--- Extract ---

Popping the arguments after the function call can be expensive on AVR so that accumulating the stack space might lead to smaller executables because arguments need not be removed from the stack after such a function call.
This option can lead to reduced code size for functions that perform several calls to functions that get their arguments on the stack like calls to printf-like functions.
- -mbranch-cost=cost
- Set the branch costs for conditional branch instructions to cost. Reasonable values for cost are small, non-negative integers. The default branch cost is 0.
- -mcall-prologues
- Functions prologues/epilogues are expanded as calls to appropriate subroutines. Code size is smaller.
- -mgas-isr-prologues
- Interrupt service routines (ISRs) may use the "__gcc_isr" pseudo instruction supported by GNU Binutils. If this option is on, the feature can still be disabled for individual ISRs by means of the AVR Function Attributes,,"no_gccisr" function attribute. This feature is activated per default if optimization is on (but not with -Og, @pxref{Optimize Options}), and if GNU Binutils support PR21683 ("https://sourceware.org/PR21683").
- -mint8
- Assume "int" to be 8-bit integer. This affects the sizes of all types: a "char" is 1 byte, an "int" is 1 byte, a "long" is 2 bytes, and "long long" is 4 bytes. Please note that this option does not conform to the C standards, but it results in smaller code size.
- -mmain-is-OS_task
- Do not save registers in "main". The effect is the same like attaching attribute AVR Function Attributes,,"OS_task" to "main". It is activated per default if optimization is on.
- -mn-flash=num
- Assume that the flash memory has a size of num times 64 KiB.
- -mno-interrupts
- Generated code is not compatible with hardware interrupts. Code size is smaller.
- -mrelax
- Try to replace "CALL" resp.
"JMP" instruction by the shorter
"RCALL" resp.
"RJMP" instruction if applicable.
Setting -mrelax just adds the --mlink-relax option to the
assembler's command line and the --relax option to the linker's
command line.
Jump relaxing is performed by the linker because jump offsets are not known before code is located. Therefore, the assembler code generated by the compiler is the same, but the instructions in the executable may differ from instructions in the assembler code.
Relaxing must be turned on if linker stubs are needed, see the section on "EIND" and linker stubs below.
- -mrmw
- Assume that the device supports the Read-Modify-Write instructions "XCH", "LAC", "LAS" and "LAT".
- -mshort-calls
- Assume that "RJMP" and
"RCALL" can target the whole program
memory.
This option is used internally for multilib selection. It is not an optimization option, and you don't need to set it by hand.
- -msp8
- Treat the stack pointer register as an 8-bit register, i.e. assume the
high byte of the stack pointer is zero. In general, you don't need to set
this option by hand.
This option is used internally by the compiler to select and build multilibs for architectures "avr2" and "avr25". These architectures mix devices with and without "SPH". For any setting other than -mmcu=avr2 or -mmcu=avr25 the compiler driver adds or removes this option from the compiler proper's command line, because the compiler then knows if the device or architecture has an 8-bit stack pointer and thus no "SPH" register or not.
- -mstrict-X
- Use address register "X" in a way
proposed by the hardware. This means that
"X" is only used in indirect,
post-increment or pre-decrement addressing.

--- Record set ---

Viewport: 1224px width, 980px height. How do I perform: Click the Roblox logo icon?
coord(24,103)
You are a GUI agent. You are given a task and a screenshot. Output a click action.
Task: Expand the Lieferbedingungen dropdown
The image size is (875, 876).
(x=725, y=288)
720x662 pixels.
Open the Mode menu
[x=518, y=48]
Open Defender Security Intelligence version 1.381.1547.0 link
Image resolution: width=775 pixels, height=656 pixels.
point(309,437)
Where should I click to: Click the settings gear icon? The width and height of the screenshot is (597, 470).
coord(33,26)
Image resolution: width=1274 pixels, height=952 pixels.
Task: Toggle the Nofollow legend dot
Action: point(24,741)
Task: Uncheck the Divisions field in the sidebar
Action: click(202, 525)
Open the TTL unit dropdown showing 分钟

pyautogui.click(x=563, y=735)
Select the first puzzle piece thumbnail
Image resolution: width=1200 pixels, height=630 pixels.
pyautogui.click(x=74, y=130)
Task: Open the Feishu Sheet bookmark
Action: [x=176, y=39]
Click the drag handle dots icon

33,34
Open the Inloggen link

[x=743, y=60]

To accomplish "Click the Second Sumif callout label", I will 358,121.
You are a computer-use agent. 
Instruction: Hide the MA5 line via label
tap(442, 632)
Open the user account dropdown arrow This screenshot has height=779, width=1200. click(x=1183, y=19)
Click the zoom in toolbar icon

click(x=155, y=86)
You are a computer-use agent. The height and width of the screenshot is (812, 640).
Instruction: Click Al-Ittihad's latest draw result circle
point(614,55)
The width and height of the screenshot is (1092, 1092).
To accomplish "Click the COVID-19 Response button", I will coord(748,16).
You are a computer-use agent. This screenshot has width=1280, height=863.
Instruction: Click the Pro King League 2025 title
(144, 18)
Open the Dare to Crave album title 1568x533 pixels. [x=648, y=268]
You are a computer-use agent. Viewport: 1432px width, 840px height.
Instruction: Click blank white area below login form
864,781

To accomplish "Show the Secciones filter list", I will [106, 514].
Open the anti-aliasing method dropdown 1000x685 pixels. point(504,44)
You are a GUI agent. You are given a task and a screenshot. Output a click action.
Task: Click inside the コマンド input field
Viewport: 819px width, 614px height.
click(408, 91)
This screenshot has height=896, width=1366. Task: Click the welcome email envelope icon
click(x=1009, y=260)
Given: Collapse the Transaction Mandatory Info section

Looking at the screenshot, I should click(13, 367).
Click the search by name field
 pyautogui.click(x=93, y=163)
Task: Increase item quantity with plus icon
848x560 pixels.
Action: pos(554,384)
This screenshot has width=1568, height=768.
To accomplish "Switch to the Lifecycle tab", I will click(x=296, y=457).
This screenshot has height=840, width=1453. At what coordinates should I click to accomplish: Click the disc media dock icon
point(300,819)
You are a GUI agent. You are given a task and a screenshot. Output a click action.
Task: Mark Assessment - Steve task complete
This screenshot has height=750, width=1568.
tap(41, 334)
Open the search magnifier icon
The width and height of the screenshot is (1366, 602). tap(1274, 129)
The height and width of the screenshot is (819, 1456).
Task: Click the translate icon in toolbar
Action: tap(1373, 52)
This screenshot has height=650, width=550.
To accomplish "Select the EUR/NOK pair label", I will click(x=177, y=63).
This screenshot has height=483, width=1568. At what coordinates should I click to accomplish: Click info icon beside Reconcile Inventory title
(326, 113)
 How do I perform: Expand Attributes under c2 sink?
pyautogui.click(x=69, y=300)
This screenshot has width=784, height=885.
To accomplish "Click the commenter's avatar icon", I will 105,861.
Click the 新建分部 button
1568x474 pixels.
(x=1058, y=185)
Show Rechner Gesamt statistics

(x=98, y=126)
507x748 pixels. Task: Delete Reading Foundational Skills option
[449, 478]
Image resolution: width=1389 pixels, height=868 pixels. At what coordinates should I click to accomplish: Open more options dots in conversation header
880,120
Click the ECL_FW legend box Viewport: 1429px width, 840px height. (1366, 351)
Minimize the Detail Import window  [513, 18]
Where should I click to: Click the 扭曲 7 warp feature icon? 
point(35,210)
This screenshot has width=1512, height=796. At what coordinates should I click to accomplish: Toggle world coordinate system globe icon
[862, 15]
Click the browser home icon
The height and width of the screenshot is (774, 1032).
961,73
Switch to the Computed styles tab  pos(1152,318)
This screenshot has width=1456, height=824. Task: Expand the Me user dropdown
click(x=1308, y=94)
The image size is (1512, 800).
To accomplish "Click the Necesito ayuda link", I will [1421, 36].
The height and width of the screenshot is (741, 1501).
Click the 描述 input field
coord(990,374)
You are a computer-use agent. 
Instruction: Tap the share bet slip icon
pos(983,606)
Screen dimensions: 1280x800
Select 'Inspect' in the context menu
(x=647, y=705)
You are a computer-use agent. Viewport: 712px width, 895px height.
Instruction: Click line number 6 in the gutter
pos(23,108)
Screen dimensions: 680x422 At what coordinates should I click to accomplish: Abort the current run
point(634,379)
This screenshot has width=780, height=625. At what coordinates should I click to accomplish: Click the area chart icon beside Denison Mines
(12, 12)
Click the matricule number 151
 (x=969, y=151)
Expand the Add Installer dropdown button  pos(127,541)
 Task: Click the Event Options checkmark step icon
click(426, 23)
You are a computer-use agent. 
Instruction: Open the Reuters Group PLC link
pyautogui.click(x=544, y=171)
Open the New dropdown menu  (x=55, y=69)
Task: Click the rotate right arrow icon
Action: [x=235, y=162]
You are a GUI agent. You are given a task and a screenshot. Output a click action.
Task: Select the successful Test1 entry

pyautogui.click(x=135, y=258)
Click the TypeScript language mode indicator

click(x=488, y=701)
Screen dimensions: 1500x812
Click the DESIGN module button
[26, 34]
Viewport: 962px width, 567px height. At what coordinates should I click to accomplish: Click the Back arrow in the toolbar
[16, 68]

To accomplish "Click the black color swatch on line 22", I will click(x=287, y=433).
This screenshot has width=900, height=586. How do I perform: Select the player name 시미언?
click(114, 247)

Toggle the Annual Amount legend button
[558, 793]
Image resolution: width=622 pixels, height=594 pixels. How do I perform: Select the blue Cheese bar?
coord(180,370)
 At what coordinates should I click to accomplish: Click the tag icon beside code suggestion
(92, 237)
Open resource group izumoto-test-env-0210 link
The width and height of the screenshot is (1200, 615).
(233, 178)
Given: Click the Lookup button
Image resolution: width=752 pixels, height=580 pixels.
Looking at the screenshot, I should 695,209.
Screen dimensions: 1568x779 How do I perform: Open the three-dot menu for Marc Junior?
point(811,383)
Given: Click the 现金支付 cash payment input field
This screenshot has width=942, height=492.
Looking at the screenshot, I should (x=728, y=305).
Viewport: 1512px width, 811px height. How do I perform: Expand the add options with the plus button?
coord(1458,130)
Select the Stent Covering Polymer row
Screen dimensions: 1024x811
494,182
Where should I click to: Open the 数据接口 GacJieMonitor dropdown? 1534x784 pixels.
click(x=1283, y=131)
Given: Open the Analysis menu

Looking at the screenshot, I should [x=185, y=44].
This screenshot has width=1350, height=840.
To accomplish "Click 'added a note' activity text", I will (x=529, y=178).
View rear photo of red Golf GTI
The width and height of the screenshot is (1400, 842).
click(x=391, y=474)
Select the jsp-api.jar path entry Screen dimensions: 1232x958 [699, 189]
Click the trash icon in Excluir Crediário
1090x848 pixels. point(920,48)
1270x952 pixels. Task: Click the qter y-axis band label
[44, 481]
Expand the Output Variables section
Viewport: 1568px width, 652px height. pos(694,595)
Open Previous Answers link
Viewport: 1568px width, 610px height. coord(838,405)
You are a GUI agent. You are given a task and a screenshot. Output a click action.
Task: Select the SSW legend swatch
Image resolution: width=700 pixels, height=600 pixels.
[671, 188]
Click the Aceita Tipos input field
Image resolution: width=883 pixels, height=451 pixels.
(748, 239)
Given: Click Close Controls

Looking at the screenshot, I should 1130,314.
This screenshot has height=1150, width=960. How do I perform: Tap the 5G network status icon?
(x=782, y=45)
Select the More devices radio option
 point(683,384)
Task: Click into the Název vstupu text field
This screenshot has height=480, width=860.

---

* **To-do list**
A - According to the AVR options text, how many bytes is a "long" when -mint8 is used?
B - Extend the AVR options text, starting after its final sentence.

* **Answers to the problems**
A - 2 bytes.

B -
Without this option, the "X" register may be used in the same way as "Y" or "Z" which then is emulated by additional instructions. For example, loading a value with "X+const" addressing with a small non-negative "const < 64" to a register Rn is performed as
adiw r26, const ; X += const ld <Rn>, X ; <Rn> = *X sbiw r26, const ; X -= const
- -mtiny-stack
- Only change the lower 8 bits of the stack pointer.
- -mfract-convert-truncate
- Allow to use truncation instead of rounding towards zero for fractional fixed-point types.
- -nodevicelib
- Don't link against AVR-LibC's device specific library "lib<mcu>.a".
- -nodevicespecs
- Don't add -specs=device-specs/specs-<mcu> to the compiler driver's command line. The user takes responsibility for supplying the sub-processes like compiler proper, assembler and linker with appropriate command line options.
- -Waddr-space-convert
- Warn about conversions between address spaces in the case where the resulting address space is not contained in the incoming address space.
- -Wmisspelled-isr
- Warn if the ISR is misspelled, i.e. without __vector prefix. Enabled by default.
"EIND" and Devices with More Than 128 Ki Bytes of Flash
Pointers in the implementation are 16 bits wide. The address of a function or label is represented as word address so that indirect jumps and calls can target any code address in the range of 64 Ki words.
In order to facilitate indirect jump on devices with more than 128 Ki bytes of program memory space, there is a special function register called "EIND" that serves as most significant part of the target address when "EICALL" or "EIJMP" instructions are used.
Indirect jumps and calls on these devices are handled as follows by the compiler and are subject to some limitations:
- The compiler never sets "EIND".
- The compiler uses "EIND" implicitly in "EICALL"/"EIJMP" instructions or might read "EIND" directly in order to emulate an indirect call/jump by means of a "RET" instruction.
- The compiler assumes that "EIND" never changes during the startup code or during the application. In particular, "EIND" is not saved/restored in function or interrupt service routine prologue/epilogue.
- For indirect calls to functions and computed goto, the linker generates stubs. Stubs are jump pads sometimes also called trampolines. Thus, the indirect call/jump jumps to such a stub. The stub contains a direct jump to the desired address.
- Linker relaxation must be turned on so that the linker generates the stubs correctly in all situations. See the compiler option -mrelax and the linker option --relax. There are corner cases where the linker is supposed to generate stubs but aborts without relaxation and without a helpful error message.
- The default linker script is arranged for code with "EIND = 0". If code is supposed to work for a setup with "EIND != 0", a custom linker script has to be used in order to place the sections whose name start with ".trampolines" into the segment where "EIND" points to.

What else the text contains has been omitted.